Victoria turned to the other girls, but didn't say anything.
Pink spoke to the whole group. Her voice and mannerisms were more
reserved than her sisters. “I want to say something. You guys
wouldn't believe where I've been if I told you. I've seen zombies
crush the life out of one individual and I've seen them swarm over
whole crowds. I've, like, seen them scrunch themselves into small
metal ducts, and I've seen them spread out across vast open spaces.
I—” She choked up, and as she did so, Blue moved back to
comfort her. “I'm OK. I saw those sick people slither out of a
tipped barge on that muddy bank. I thought that's where I was gonna
die...”
She'd been talking while looking down, but now looked over to
Liam. “But those two...came along and pulled me out of that
mud. They could have kept on driving and left me for dead, no
questions asked. But they stopped.” She smiled weakly at Liam.
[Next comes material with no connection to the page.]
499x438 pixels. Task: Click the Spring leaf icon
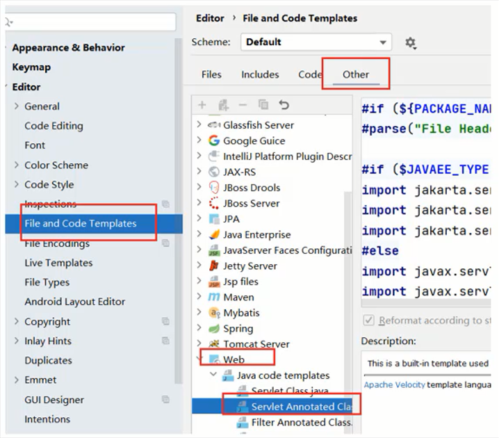(214, 328)
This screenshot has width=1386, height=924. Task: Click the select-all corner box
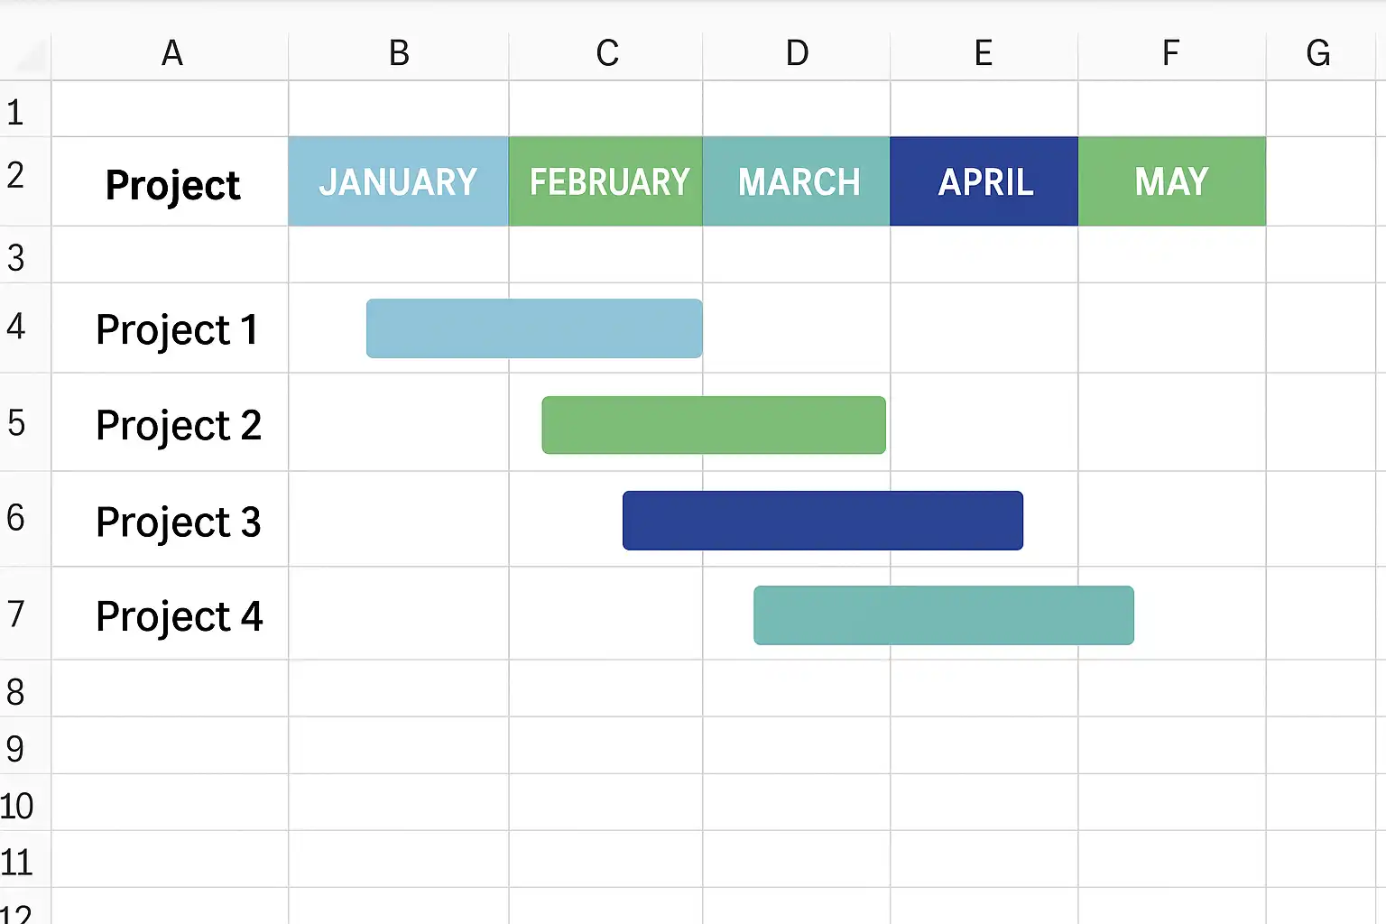point(25,57)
“And...I've been watching him every minute since then. He
hasn't said a mean thing about anyone, even that icky captain guy. He
treats his girlfriend with respect. He got us this far into the mine.
He helped us find you.” She pointed to Black. “I don't
think he could have anything to do with the people who, like,
released the plague and stuff.”
Black stepped closer to her, and spoke quietly. “That's not
what I'm saying 'sis. He may be a good guy, but his father, and those
three in the other room, aren't. We gotta be Valkyries—just
like the name on that train engine. Strong. Fighters. Independent. We
can't be anywhere near him or them, or those guys are gonna get us in
trouble. Maybe hurt us.”
The two looked at Blue, as if she carried the most important vote.
Liam couldn't see her expression as she was turned the other way, but
he heard her soft voice. “He rescued me too. I was dead.”
She paused a long time. “As good as dead, I think. And Cairo
was a flurry of activity with the military and people digging in to
protect the town. I didn't see any Snowball people there, so they
weren't the ones rebuilding. But I've not seen Liam or Victoria do
anything that suggests they aren't honest people. I think he's
telling the truth. At least he doesn't think his father is involved
in spreading the plague.”
Better than nothing.
He felt he should be doing a better job of defending the Patriots,
but he had no evidence beyond what he already believed to be true.
His dad would never align with any group that released biological
weapons upon mankind. He'd been in the presence of two men who had
every opportunity to lay blame on the Snowball movement, and both
admitted it was someone in the U.S. Government who released the
plague to kill the Patriot march, not the other way around. But of
course he wasn't recording his conversations to be able to prove it.
Black, still conversing with her sisters, asked, “All right,
so then do we stick with these people when we get out, or get the
hell out of their sight? I vote we run.”
The question hung on the hot, dry air.
2
The three men stormed out of the drop out room.
“Any of you kids have food? I'm starving.” It was
Dave.
Clarence was a few steps behind. He ignored the question. “We've
got to go.”
“Did you find what you're looking for,” Liam asked.
Clarence stopped nearby. “Nothing's left. They took the
bodies somewhere. We have to get back and report our findings.”
“Can we come with?” Victoria asked. When she saw Liam
look at her, she continued. “What? I want to stick by the guys
with the guns.” She left it at that.